Recent article on improved scaling for inhomogeneous systems

Hello,

I recently came across an article in the Voth group that describes the use of Hilbert space-filling curves to obtain improved scaling of inhomogeneous systems. (http://dx.doi.org/10.1021/ct400727q). They demonstrate significant improvement relative to LAMMPS. How likely is it for an algorithm like this to make it into the LAMMPS distribution?

Dan

Hello,

I recently came across an article in the Voth group that describes the use
of Hilbert space-filling curves to obtain improved scaling of inhomogeneous
systems. (http://dx.doi.org/10.1021/ct400727q). They demonstrate
significant improvement relative to LAMMPS. How likely is it for an
algorithm like this to make it into the LAMMPS distribution?

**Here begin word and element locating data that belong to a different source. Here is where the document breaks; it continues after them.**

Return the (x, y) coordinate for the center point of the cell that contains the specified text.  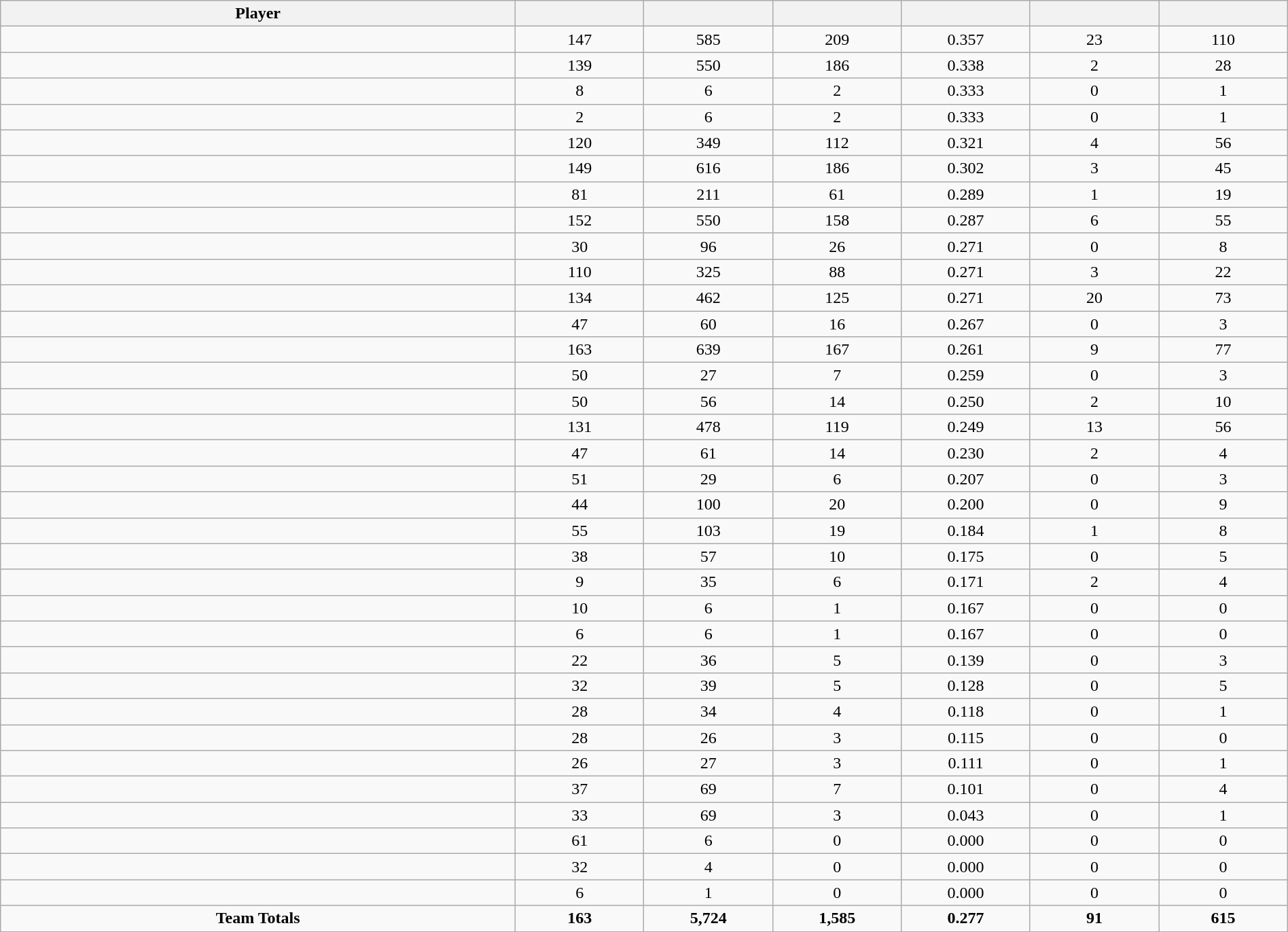
45 (1223, 168)
73 (1223, 298)
0.184 (966, 531)
167 (837, 350)
325 (708, 272)
0.250 (966, 401)
1,585 (837, 918)
120 (580, 143)
0.128 (966, 685)
5,724 (708, 918)
0.043 (966, 815)
35 (708, 582)
131 (580, 427)
639 (708, 350)
125 (837, 298)
615 (1223, 918)
0.277 (966, 918)
0.200 (966, 505)
13 (1094, 427)
96 (708, 246)
119 (837, 427)
0.207 (966, 479)
29 (708, 479)
30 (580, 246)
Team Totals (258, 918)
0.357 (966, 39)
158 (837, 220)
112 (837, 143)
44 (580, 505)
33 (580, 815)
36 (708, 660)
149 (580, 168)
0.267 (966, 324)
88 (837, 272)
147 (580, 39)
349 (708, 143)
139 (580, 65)
152 (580, 220)
0.230 (966, 453)
34 (708, 711)
0.289 (966, 194)
0.259 (966, 376)
91 (1094, 918)
134 (580, 298)
0.118 (966, 711)
0.249 (966, 427)
0.139 (966, 660)
0.115 (966, 737)
0.338 (966, 65)
Player (258, 14)
0.302 (966, 168)
23 (1094, 39)
209 (837, 39)
57 (708, 556)
39 (708, 685)
462 (708, 298)
16 (837, 324)
0.171 (966, 582)
38 (580, 556)
60 (708, 324)
0.101 (966, 789)
81 (580, 194)
211 (708, 194)
0.175 (966, 556)
0.287 (966, 220)
616 (708, 168)
0.321 (966, 143)
0.111 (966, 764)
103 (708, 531)
478 (708, 427)
37 (580, 789)
51 (580, 479)
585 (708, 39)
0.261 (966, 350)
100 (708, 505)
77 (1223, 350)
Determine the [X, Y] coordinate at the center of the cell enclosing the given text.  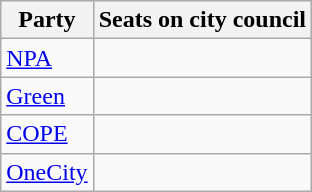
NPA [47, 58]
COPE [47, 134]
Party [47, 20]
Green [47, 96]
Seats on city council [202, 20]
OneCity [47, 172]
Capture the cell that displays the provided text and extract its [X, Y] central coordinate. 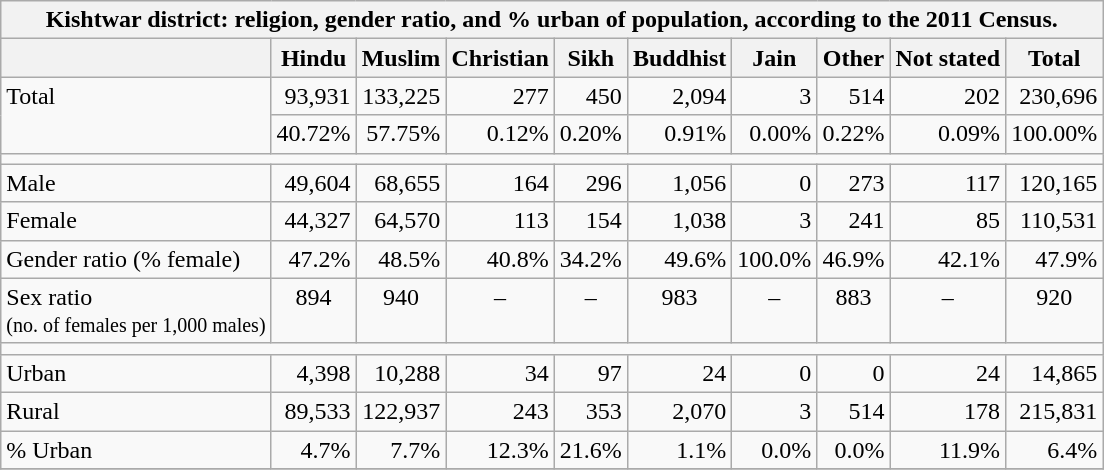
42.1% [948, 259]
0.00% [774, 134]
Other [854, 58]
44,327 [314, 221]
Hindu [314, 58]
0.12% [500, 134]
154 [590, 221]
920 [1054, 310]
883 [854, 310]
353 [590, 411]
40.8% [500, 259]
296 [590, 183]
7.7% [401, 449]
14,865 [1054, 373]
0.20% [590, 134]
46.9% [854, 259]
11.9% [948, 449]
983 [679, 310]
% Urban [136, 449]
Sikh [590, 58]
21.6% [590, 449]
100.00% [1054, 134]
1.1% [679, 449]
120,165 [1054, 183]
49.6% [679, 259]
100.0% [774, 259]
Female [136, 221]
1,056 [679, 183]
241 [854, 221]
12.3% [500, 449]
Kishtwar district: religion, gender ratio, and % urban of population, according to the 2011 Census. [552, 20]
85 [948, 221]
48.5% [401, 259]
97 [590, 373]
Male [136, 183]
0.91% [679, 134]
4.7% [314, 449]
1,038 [679, 221]
Christian [500, 58]
Urban [136, 373]
230,696 [1054, 96]
49,604 [314, 183]
202 [948, 96]
273 [854, 183]
113 [500, 221]
40.72% [314, 134]
57.75% [401, 134]
243 [500, 411]
Sex ratio (no. of females per 1,000 males) [136, 310]
Muslim [401, 58]
450 [590, 96]
0.09% [948, 134]
215,831 [1054, 411]
10,288 [401, 373]
Not stated [948, 58]
Jain [774, 58]
47.2% [314, 259]
64,570 [401, 221]
940 [401, 310]
2,070 [679, 411]
34 [500, 373]
0.22% [854, 134]
122,937 [401, 411]
164 [500, 183]
68,655 [401, 183]
133,225 [401, 96]
277 [500, 96]
894 [314, 310]
47.9% [1054, 259]
110,531 [1054, 221]
117 [948, 183]
93,931 [314, 96]
Buddhist [679, 58]
6.4% [1054, 449]
178 [948, 411]
4,398 [314, 373]
Rural [136, 411]
Gender ratio (% female) [136, 259]
34.2% [590, 259]
2,094 [679, 96]
89,533 [314, 411]
Locate the cell with the specified text and output its [X, Y] center coordinate. 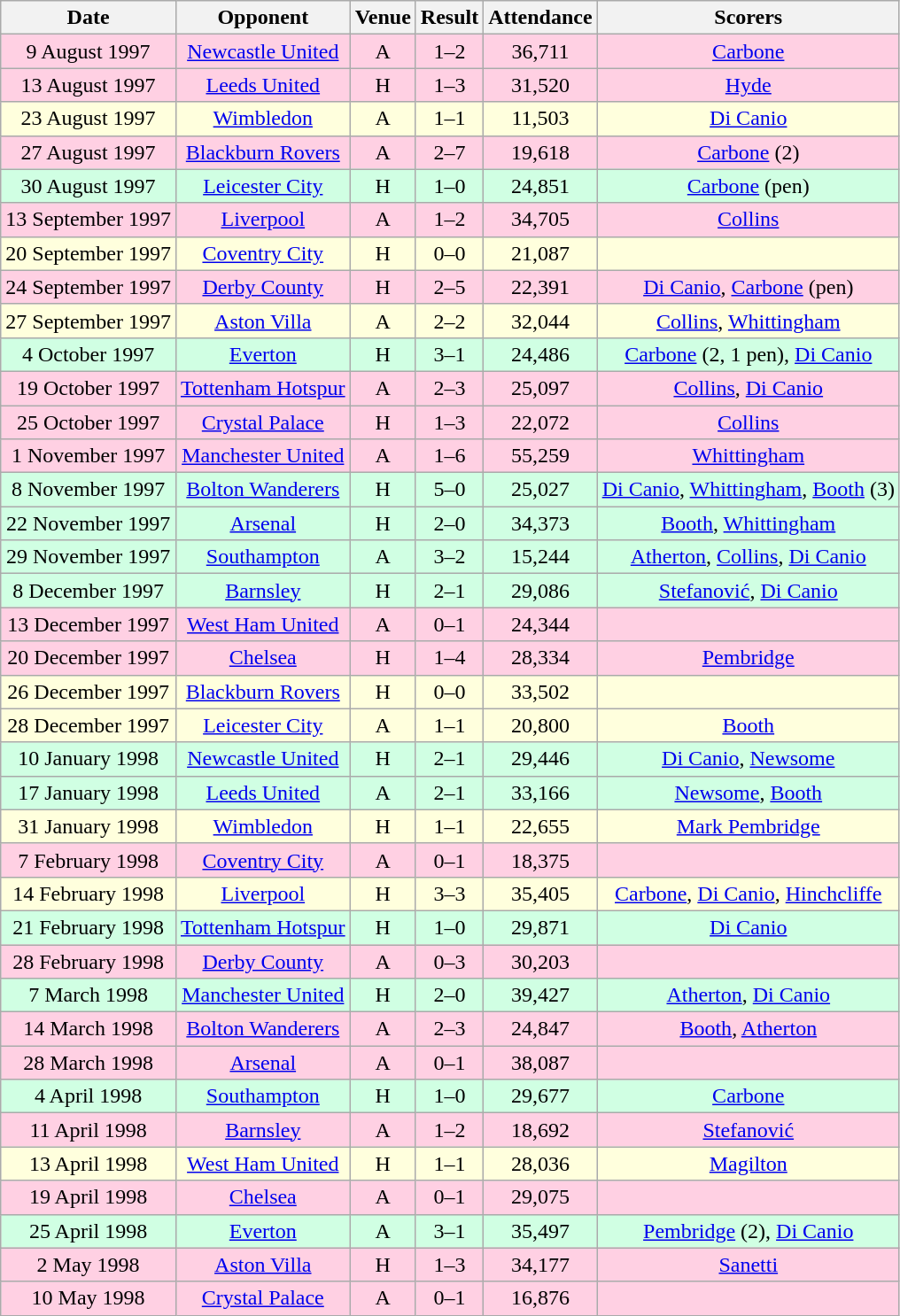
Carbone, Di Canio, Hinchcliffe [748, 894]
23 August 1997 [89, 119]
Booth [748, 725]
29 November 1997 [89, 557]
1–6 [449, 456]
38,087 [540, 1063]
8 November 1997 [89, 490]
28,036 [540, 1164]
Hyde [748, 85]
Pembridge [748, 658]
21 February 1998 [89, 927]
20 December 1997 [89, 658]
55,259 [540, 456]
25 April 1998 [89, 1231]
3–3 [449, 894]
14 February 1998 [89, 894]
13 August 1997 [89, 85]
Carbone (2, 1 pen), Di Canio [748, 354]
Pembridge (2), Di Canio [748, 1231]
Carbone (2) [748, 152]
Booth, Whittingham [748, 524]
Atherton, Collins, Di Canio [748, 557]
Di Canio, Newsome [748, 759]
34,373 [540, 524]
20 September 1997 [89, 253]
26 December 1997 [89, 692]
2–2 [449, 321]
31,520 [540, 85]
28 February 1998 [89, 961]
Whittingham [748, 456]
22,391 [540, 287]
Venue [383, 18]
Date [89, 18]
29,677 [540, 1097]
Atherton, Di Canio [748, 996]
19 April 1998 [89, 1198]
0–3 [449, 961]
10 May 1998 [89, 1299]
Di Canio, Carbone (pen) [748, 287]
29,086 [540, 591]
22 November 1997 [89, 524]
Opponent [262, 18]
24,851 [540, 186]
25,027 [540, 490]
Mark Pembridge [748, 826]
Sanetti [748, 1265]
33,166 [540, 793]
24,344 [540, 625]
Collins, Di Canio [748, 388]
Magilton [748, 1164]
11,503 [540, 119]
Result [449, 18]
13 September 1997 [89, 220]
Di Canio, Whittingham, Booth (3) [748, 490]
1–4 [449, 658]
35,405 [540, 894]
Carbone (pen) [748, 186]
4 October 1997 [89, 354]
Stefanović, Di Canio [748, 591]
39,427 [540, 996]
4 April 1998 [89, 1097]
8 December 1997 [89, 591]
27 September 1997 [89, 321]
14 March 1998 [89, 1029]
2–5 [449, 287]
24,486 [540, 354]
29,446 [540, 759]
7 February 1998 [89, 860]
35,497 [540, 1231]
22,072 [540, 423]
2 May 1998 [89, 1265]
28 December 1997 [89, 725]
24,847 [540, 1029]
21,087 [540, 253]
9 August 1997 [89, 51]
22,655 [540, 826]
13 April 1998 [89, 1164]
18,375 [540, 860]
32,044 [540, 321]
25,097 [540, 388]
7 March 1998 [89, 996]
Attendance [540, 18]
34,705 [540, 220]
Collins, Whittingham [748, 321]
2–7 [449, 152]
10 January 1998 [89, 759]
Newsome, Booth [748, 793]
19 October 1997 [89, 388]
16,876 [540, 1299]
11 April 1998 [89, 1130]
Booth, Atherton [748, 1029]
20,800 [540, 725]
36,711 [540, 51]
15,244 [540, 557]
13 December 1997 [89, 625]
27 August 1997 [89, 152]
28 March 1998 [89, 1063]
5–0 [449, 490]
31 January 1998 [89, 826]
Stefanović [748, 1130]
24 September 1997 [89, 287]
17 January 1998 [89, 793]
29,871 [540, 927]
3–2 [449, 557]
30,203 [540, 961]
34,177 [540, 1265]
28,334 [540, 658]
Scorers [748, 18]
30 August 1997 [89, 186]
25 October 1997 [89, 423]
33,502 [540, 692]
1 November 1997 [89, 456]
19,618 [540, 152]
29,075 [540, 1198]
18,692 [540, 1130]
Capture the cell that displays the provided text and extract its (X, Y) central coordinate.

how likely is it for you to get out your text editor and implement it yourself?

:wink:

i have not seen the article, but it is fairly easy to generate
lopsided benchmarks with LAMMPS for inhomogeneous systems.

axel.

> Hello,
>
> I recently came across an article in the Voth group that describes the
use
> of Hilbert space-filling curves to obtain improved scaling of
inhomogeneous
> systems. (http://dx.doi.org/10.1021/ct400727q). They demonstrate
> significant improvement relative to LAMMPS. How likely is it for an
> algorithm like this to make it into the LAMMPS distribution?

how likely is it for you to get out your text editor and implement it
yourself?

:wink:

There definitely is non-zero probability that I will do so. :slight_smile: However,
my motivation will hinge, in part, on the benefit that it would provide to
others in the LAMMPS community. I work with implicit solvent systems so I
cannot harness the LAMMPS parallelization as is.

i have not seen the article, but it is fairly easy to generate
lopsided benchmarks with LAMMPS for inhomogeneous systems.

I agree. Nevertheless, I am intrigued.

axel.

Thanks for the feedback,

Dan

Hi Dan, Axel,

I wrote the software in question, so I thought I should probably respond!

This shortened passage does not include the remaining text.